▶ **What this task involves**:
Line by line, output the data that follows exactly as written.

*** Opening Input ***

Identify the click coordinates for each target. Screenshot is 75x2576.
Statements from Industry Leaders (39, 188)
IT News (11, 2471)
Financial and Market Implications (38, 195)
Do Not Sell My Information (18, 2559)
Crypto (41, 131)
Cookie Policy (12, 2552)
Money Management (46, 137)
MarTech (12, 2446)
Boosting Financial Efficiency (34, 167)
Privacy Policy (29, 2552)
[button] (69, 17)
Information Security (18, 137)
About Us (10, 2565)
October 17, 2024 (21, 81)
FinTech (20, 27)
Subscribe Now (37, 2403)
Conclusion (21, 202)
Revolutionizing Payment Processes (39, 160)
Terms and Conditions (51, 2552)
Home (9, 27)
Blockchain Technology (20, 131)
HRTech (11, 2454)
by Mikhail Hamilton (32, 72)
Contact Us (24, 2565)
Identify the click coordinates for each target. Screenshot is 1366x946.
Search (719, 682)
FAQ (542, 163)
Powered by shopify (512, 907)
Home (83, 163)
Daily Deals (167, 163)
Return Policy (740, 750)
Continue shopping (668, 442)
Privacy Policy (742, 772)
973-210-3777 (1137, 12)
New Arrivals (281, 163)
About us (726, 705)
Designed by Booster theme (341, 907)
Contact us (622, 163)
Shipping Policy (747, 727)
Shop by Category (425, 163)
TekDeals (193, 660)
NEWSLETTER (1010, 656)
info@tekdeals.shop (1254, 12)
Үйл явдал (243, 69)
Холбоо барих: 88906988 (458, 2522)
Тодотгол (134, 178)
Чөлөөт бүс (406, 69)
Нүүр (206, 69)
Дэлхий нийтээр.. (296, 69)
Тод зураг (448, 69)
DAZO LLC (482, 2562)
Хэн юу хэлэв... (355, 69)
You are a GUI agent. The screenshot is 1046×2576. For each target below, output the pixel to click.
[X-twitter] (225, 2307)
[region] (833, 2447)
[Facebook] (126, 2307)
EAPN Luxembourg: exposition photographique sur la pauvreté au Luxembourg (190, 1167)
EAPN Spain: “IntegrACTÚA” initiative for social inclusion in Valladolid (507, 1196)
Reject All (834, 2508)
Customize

*** Closing Input ***

▶ **Final answer**:
Identify the click coordinates for each target. Screenshot is 75x2576.
Statements from Industry Leaders (39, 188)
IT News (11, 2471)
Financial and Market Implications (38, 195)
Do Not Sell My Information (18, 2559)
Crypto (41, 131)
Cookie Policy (12, 2552)
Money Management (46, 137)
MarTech (12, 2446)
Boosting Financial Efficiency (34, 167)
Privacy Policy (29, 2552)
[button] (69, 17)
Information Security (18, 137)
About Us (10, 2565)
October 17, 2024 (21, 81)
FinTech (20, 27)
Subscribe Now (37, 2403)
Conclusion (21, 202)
Revolutionizing Payment Processes (39, 160)
Terms and Conditions (51, 2552)
Home (9, 27)
Blockchain Technology (20, 131)
HRTech (11, 2454)
by Mikhail Hamilton (32, 72)
Contact Us (24, 2565)
Identify the click coordinates for each target. Screenshot is 1366x946.
Search (719, 682)
FAQ (542, 163)
Powered by shopify (512, 907)
Home (83, 163)
Daily Deals (167, 163)
Return Policy (740, 750)
Continue shopping (668, 442)
Privacy Policy (742, 772)
973-210-3777 (1137, 12)
New Arrivals (281, 163)
About us (726, 705)
Designed by Booster theme (341, 907)
Contact us (622, 163)
Shipping Policy (747, 727)
Shop by Category (425, 163)
TekDeals (193, 660)
NEWSLETTER (1010, 656)
info@tekdeals.shop (1254, 12)
Үйл явдал (243, 69)
Холбоо барих: 88906988 (458, 2522)
Тодотгол (134, 178)
Чөлөөт бүс (406, 69)
Нүүр (206, 69)
Дэлхий нийтээр.. (296, 69)
Тод зураг (448, 69)
DAZO LLC (482, 2562)
Хэн юу хэлэв... (355, 69)
You are a GUI agent. The screenshot is 1046×2576. For each target below, output the pixel to click.
[X-twitter] (225, 2307)
[region] (833, 2447)
[Facebook] (126, 2307)
EAPN Luxembourg: exposition photographique sur la pauvreté au Luxembourg (190, 1167)
EAPN Spain: “IntegrACTÚA” initiative for social inclusion in Valladolid (507, 1196)
Reject All (834, 2508)
Customize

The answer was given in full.